What the exercise asks:
All of the records below need to be returned exactly.

Dataset content:

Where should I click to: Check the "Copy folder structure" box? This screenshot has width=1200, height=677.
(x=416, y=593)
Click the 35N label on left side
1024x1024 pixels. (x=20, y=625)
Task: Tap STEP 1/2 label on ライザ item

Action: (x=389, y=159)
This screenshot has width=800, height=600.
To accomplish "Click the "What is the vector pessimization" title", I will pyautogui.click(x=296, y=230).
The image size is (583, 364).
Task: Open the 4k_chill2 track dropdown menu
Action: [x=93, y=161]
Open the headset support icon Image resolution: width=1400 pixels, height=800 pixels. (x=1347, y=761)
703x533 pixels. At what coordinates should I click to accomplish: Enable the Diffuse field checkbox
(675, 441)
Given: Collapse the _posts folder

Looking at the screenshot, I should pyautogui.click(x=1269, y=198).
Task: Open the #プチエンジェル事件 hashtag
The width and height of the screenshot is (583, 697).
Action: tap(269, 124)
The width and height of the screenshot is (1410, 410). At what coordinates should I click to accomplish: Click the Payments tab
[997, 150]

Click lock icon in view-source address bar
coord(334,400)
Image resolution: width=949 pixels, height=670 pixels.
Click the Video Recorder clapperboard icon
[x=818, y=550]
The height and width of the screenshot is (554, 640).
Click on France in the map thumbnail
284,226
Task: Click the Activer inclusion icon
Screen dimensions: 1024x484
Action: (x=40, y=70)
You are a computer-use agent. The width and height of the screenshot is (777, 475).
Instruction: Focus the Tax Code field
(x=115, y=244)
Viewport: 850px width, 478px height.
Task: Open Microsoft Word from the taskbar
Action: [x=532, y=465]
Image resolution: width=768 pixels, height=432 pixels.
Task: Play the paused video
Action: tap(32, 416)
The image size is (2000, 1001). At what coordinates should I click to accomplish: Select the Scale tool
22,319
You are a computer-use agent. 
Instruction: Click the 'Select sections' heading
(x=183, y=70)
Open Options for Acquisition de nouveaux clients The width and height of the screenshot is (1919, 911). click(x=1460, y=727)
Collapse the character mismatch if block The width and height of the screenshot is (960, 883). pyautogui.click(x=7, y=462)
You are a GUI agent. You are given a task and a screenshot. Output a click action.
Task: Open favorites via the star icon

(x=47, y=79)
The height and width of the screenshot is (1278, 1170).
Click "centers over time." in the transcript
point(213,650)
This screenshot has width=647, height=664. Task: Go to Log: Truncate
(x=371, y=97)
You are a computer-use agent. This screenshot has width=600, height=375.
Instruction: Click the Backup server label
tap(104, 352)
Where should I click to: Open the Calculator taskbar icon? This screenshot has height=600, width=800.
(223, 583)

Exercise response:
Where should I click to: Check the "Copy folder structure" box? This screenshot has width=1200, height=677.
(x=416, y=593)
Click the 35N label on left side
1024x1024 pixels. (x=20, y=625)
Task: Tap STEP 1/2 label on ライザ item

Action: (x=389, y=159)
This screenshot has width=800, height=600.
To accomplish "Click the "What is the vector pessimization" title", I will pyautogui.click(x=296, y=230).
The image size is (583, 364).
Task: Open the 4k_chill2 track dropdown menu
Action: [x=93, y=161]
Open the headset support icon Image resolution: width=1400 pixels, height=800 pixels. (x=1347, y=761)
703x533 pixels. At what coordinates should I click to accomplish: Enable the Diffuse field checkbox
(675, 441)
Given: Collapse the _posts folder

Looking at the screenshot, I should pyautogui.click(x=1269, y=198).
Task: Open the #プチエンジェル事件 hashtag
The width and height of the screenshot is (583, 697).
Action: tap(269, 124)
The width and height of the screenshot is (1410, 410). At what coordinates should I click to accomplish: Click the Payments tab
[997, 150]

Click lock icon in view-source address bar
coord(334,400)
Image resolution: width=949 pixels, height=670 pixels.
Click the Video Recorder clapperboard icon
[x=818, y=550]
The height and width of the screenshot is (554, 640).
Click on France in the map thumbnail
284,226
Task: Click the Activer inclusion icon
Screen dimensions: 1024x484
Action: (x=40, y=70)
You are a computer-use agent. The width and height of the screenshot is (777, 475).
Instruction: Focus the Tax Code field
(x=115, y=244)
Viewport: 850px width, 478px height.
Task: Open Microsoft Word from the taskbar
Action: [x=532, y=465]
Image resolution: width=768 pixels, height=432 pixels.
Task: Play the paused video
Action: tap(32, 416)
The image size is (2000, 1001). At what coordinates should I click to accomplish: Select the Scale tool
22,319
You are a computer-use agent. 
Instruction: Click the 'Select sections' heading
(x=183, y=70)
Open Options for Acquisition de nouveaux clients The width and height of the screenshot is (1919, 911). click(x=1460, y=727)
Collapse the character mismatch if block The width and height of the screenshot is (960, 883). pyautogui.click(x=7, y=462)
You are a GUI agent. You are given a task and a screenshot. Output a click action.
Task: Open favorites via the star icon

(x=47, y=79)
The height and width of the screenshot is (1278, 1170).
Click "centers over time." in the transcript
point(213,650)
This screenshot has width=647, height=664. Task: Go to Log: Truncate
(x=371, y=97)
You are a computer-use agent. This screenshot has width=600, height=375.
Instruction: Click the Backup server label
tap(104, 352)
Where should I click to: Open the Calculator taskbar icon? This screenshot has height=600, width=800.
(223, 583)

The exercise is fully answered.